Beta thalassemia trait typically produces a mild microcytic anemia that can be mistaken for iron deficiency. The distinction matters enormously: iron supplementation won't correct thalassemia-related anemia, and unnecessary iron loading carries its own risks. A complete blood count showing small red cells with a normal or elevated red blood cell count is a classic thalassemia trait pattern—quite different from iron deficiency, where the cell count drops.

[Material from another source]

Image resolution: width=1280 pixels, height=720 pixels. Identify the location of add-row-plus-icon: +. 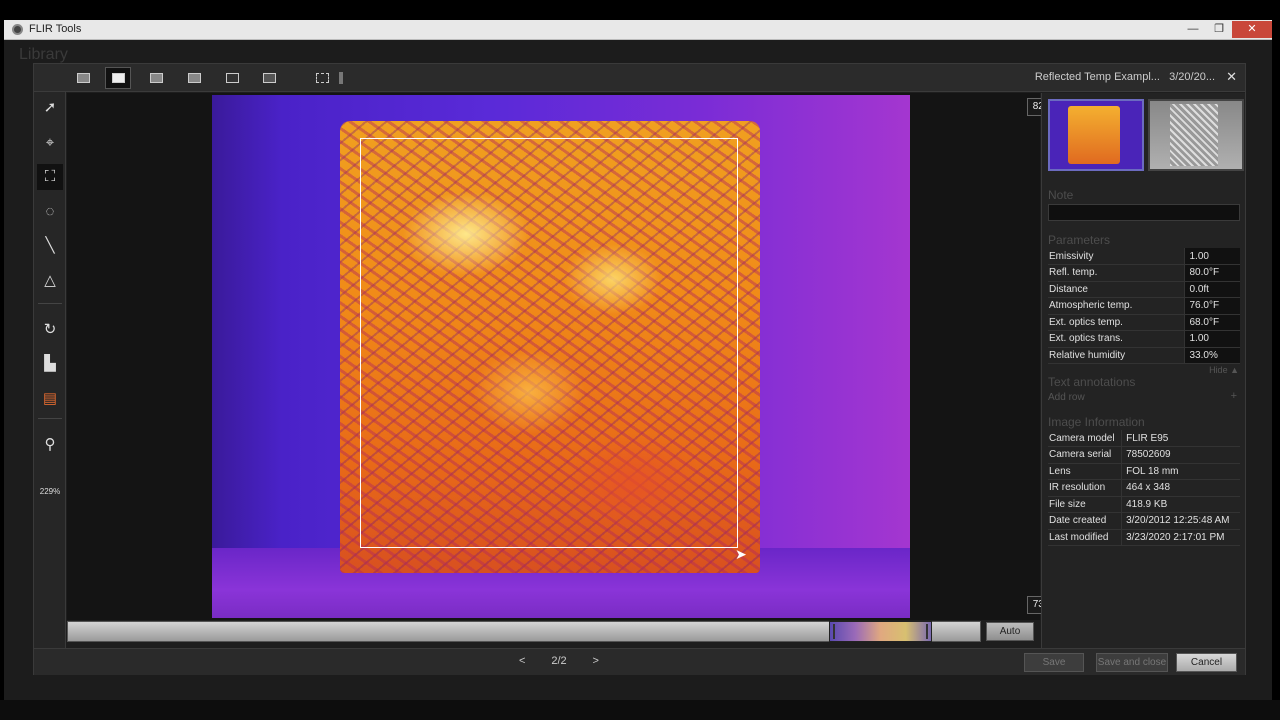
(1234, 396).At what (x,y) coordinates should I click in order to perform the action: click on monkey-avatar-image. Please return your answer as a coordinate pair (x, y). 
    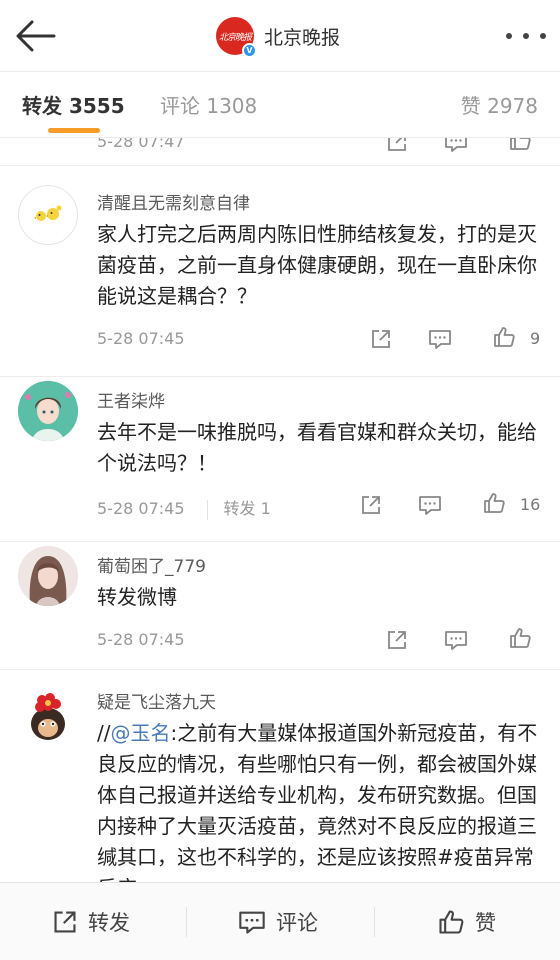
    Looking at the image, I should click on (48, 716).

Perhaps the most important clinical significance of carrying any hemoglobin trait is genetic. When two carriers of the same variant have children, there's a one-in-four chance each pregnancy will produce a child with the full disease—sickle cell disease, hemoglobin SC disease, beta thalassemia major. Knowing your carrier status isn't just about interpreting your own lab work. It's information that may profoundly matter for family planning.

Takeaway

Carrying a hemoglobin trait rarely means you have a disease, but it always means you have information worth knowing—for your own lab accuracy, for situations of physical extremes, and for the health of future generations.

Hemoglobin variants sit at a fascinating intersection of genetics, laboratory science, and everyday healthcare. They remind us that no test result exists in a vacuum—every number on a lab report carries assumptions about the biology behind it.

If you don't know your hemoglobin status, a hemoglobin electrophoresis or HPLC test can identify most common variants. It's typically a one-time test with lifelong relevance, particularly if you have African, Mediterranean, Middle Eastern, or Southeast Asian ancestry.

The goal isn't anxiety—it's calibration. Know your variant status, share it with every provider who orders blood work, and ensure the tests meant to guide your care are actually reading your biology accurately.